No way. Gothic eliminated nearly all
paradigmatic alternations caused by Verner's Law, so e.g. in the conjugation of
<kiusan> 'choose' we have <kaus> 'I/he chose', <kusum> 'we
chose', <kusans> 'chosen' as opposed to Old English <c^e:osan, c^e:as,
curon, coren>, which preserves the Vernerian contrast *s : *z (> /s/ :
/r/). But that was achieved through the analogical levelling-out of verb
paradigms AFTER Verner's Law.

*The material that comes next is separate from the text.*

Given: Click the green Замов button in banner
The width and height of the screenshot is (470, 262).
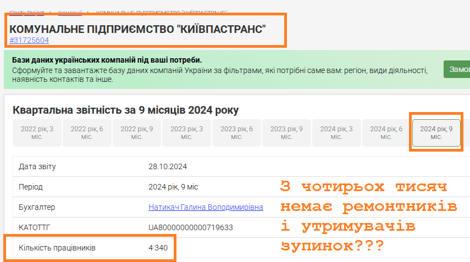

Lexical alternations are preserved very well,
e.g. <fadar> 'father' : <brôþar> 'brother', also in pairs of related
words: <tehun> 'ten' : <tigus> 'decad', <fahêþs>
'gladness' : <faginôn> 'rejoice', <tunþus> 'tooth' :
<ehWa-tundi> 'sweetbrier' (literally "horsetooth"), etc. To sum up, Gothic
shows the same sequence of changes as any other Germanic language.
Piotr
----- Original Message -----
Sent: Tuesday, July 31, 2001 12:43 PM
Subject: [tied] Re: kuningas <-> knyaz
Gothic has no Verner alternation. Theoretically, at least, it
could have had stress shift first and Grimm later.